Pour Martina Holbach, chargée de campagne Finances Durables à Greenpeace Luxembourg : « l’Europe se targue de protéger le climat et la nature, mais elle détourne les yeux lorsque ses banques versent de l’argent à des entreprises liées à la destruction massive de la nature et aux violations des droits humains qui y sont associées. Les liens entre le secteur financier de l’UE et la destruction des écosystèmes sont nombreux. Nous ne pouvons pas à la fois lutter contre la crise climatique et l’effondrement écologique et financer l’extinction. »

Le règlement de l’UE sur la déforestation [3], adopté en mai 2023, est une première étape vers le respect des engagements internationaux en matière de climat et de biodiversité. Il vise à réduire l’impact de la consommation européenne en exigeant des entreprises qu’elles ne vendent dans l’UE que des produits non issus de la déforestation et produits légalement. 

Toutefois, si les règles actuelles de l’UE concernent les produits physiques mis sur le marché européen, elles ne couvrent pas les flux financiers qui contribuent à la destruction des écosystèmes. La Commission européenne s’est fixé un calendrier pour examiner le rôle de la finance dans la déforestation et la dégradation des forêts et, si nécessaire, présenter une proposition législative d’ici juin 2025. 
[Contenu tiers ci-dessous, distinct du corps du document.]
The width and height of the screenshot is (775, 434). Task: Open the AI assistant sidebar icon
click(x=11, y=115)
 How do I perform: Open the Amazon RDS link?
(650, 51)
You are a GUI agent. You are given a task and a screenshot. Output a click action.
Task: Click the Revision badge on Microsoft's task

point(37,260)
« Quatre des cinq institutions financières qui ont accordé les plus grands montants de crédit sont présentes au Luxembourg. Les lacunes dans la législation sont telles qu’on ne peut exclure la possibilité qu’elles soient impliquées dans la déforestation », précise Martina Holbach [4].
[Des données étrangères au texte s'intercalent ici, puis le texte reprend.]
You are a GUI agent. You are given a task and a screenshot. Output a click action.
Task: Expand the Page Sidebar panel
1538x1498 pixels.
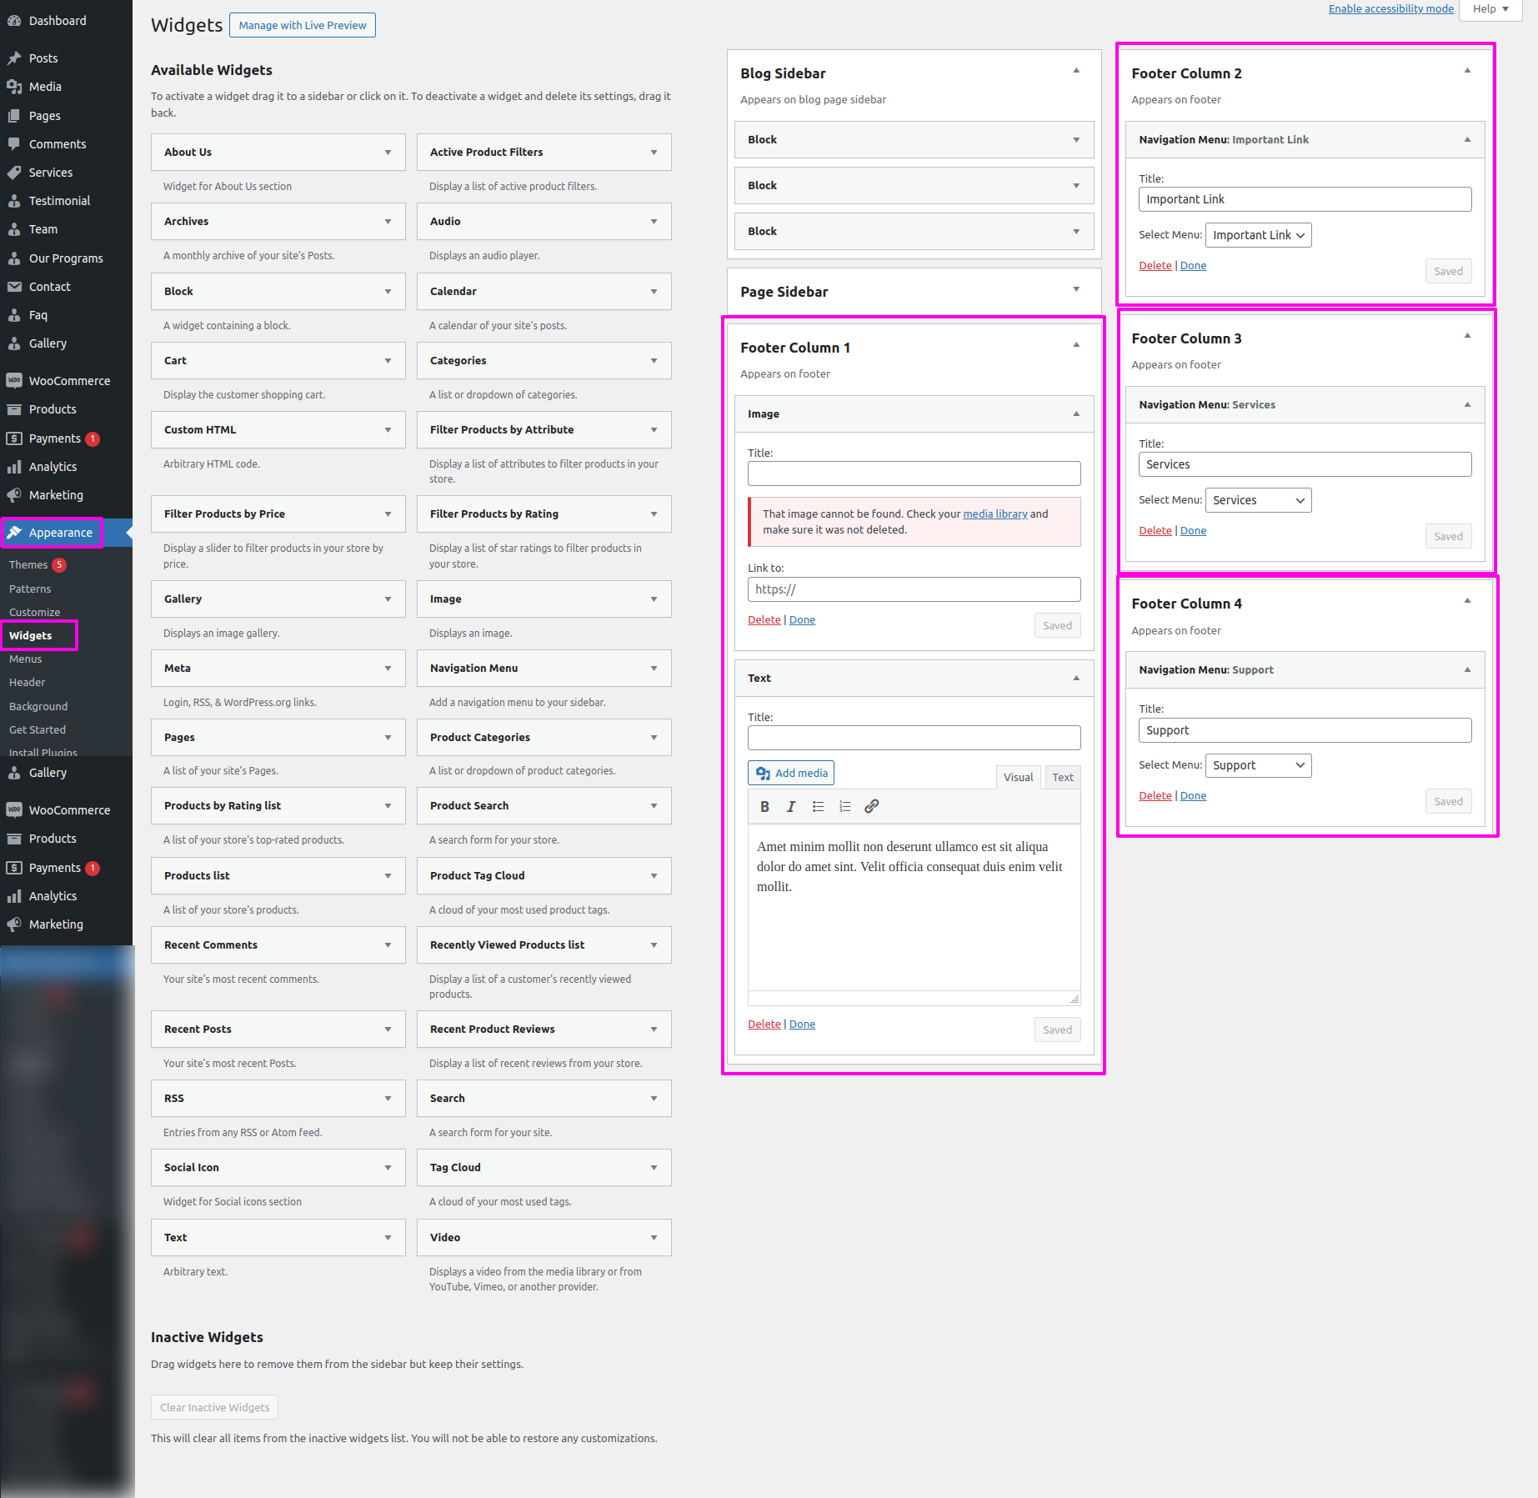tap(1075, 289)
Les organisations de défense de l’environnement et des droits humains demandent instamment à l’UE de revoir la législation et de mettre un terme aux flux financiers destinés à la destruction de la nature. L’UE doit plutôt orienter les flux financiers vers le soutien à la restauration des écosystèmes et à la transition vers une agriculture plus résiliente et plus écologique.


Notes :
[1] AidEnvironment, Association of Ethical Shareholders Germany, BankTrack, BOS+, Deutsche Umwelthilfe, Environmental Paper Network, FairFin, Feedback EU, Global Witness, Groen Pensioen, OroVerde – Tropical Forest Foundation, Rainforest Action Network, SÜDWIND-Institut, WALHI/Friends of the Earth Indonesia, World Animal Protection, approuvé par Federación de Consumidores y Usuarios et Finanzwende. 
[2] Selon l’analyse Profundo, les institutions financières dont le siège est situé au Luxembourg sont responsables d’un montant estimé à 276 millions d’euros de crédit entre 2016 et début 2023 et de 753 millions d’euros d’investissements dans des entreprises majeures ayant des activités dans un ou plusieurs secteurs à risque pour les écosystèmes. Il ne s’agit là que d’un aperçu et pas d’une analyse exhaustive et complète du secteur financier au Luxembourg.
[3] Le Règlement (UE) 2023/1115 du Parlement européen et du Conseil du 31 mai 2023 vise à interdire la mise sur le marché ou l’exportation depuis le marché européen de produits ayant contribué à la déforestation ou à la dégradation des forêts après le 31 décembre 2020. Le champ d’application du texte couvre sept commodités : café, cacao, caoutchouc, huile de palme, soja, bœuf et bois, ainsi que certains produits dérivés comme le cuir, le charbon de bois, le papier imprimé. 
[4] Il s’agit de BNP Paribas, Deutsche Bank, ING Group et Société Générale.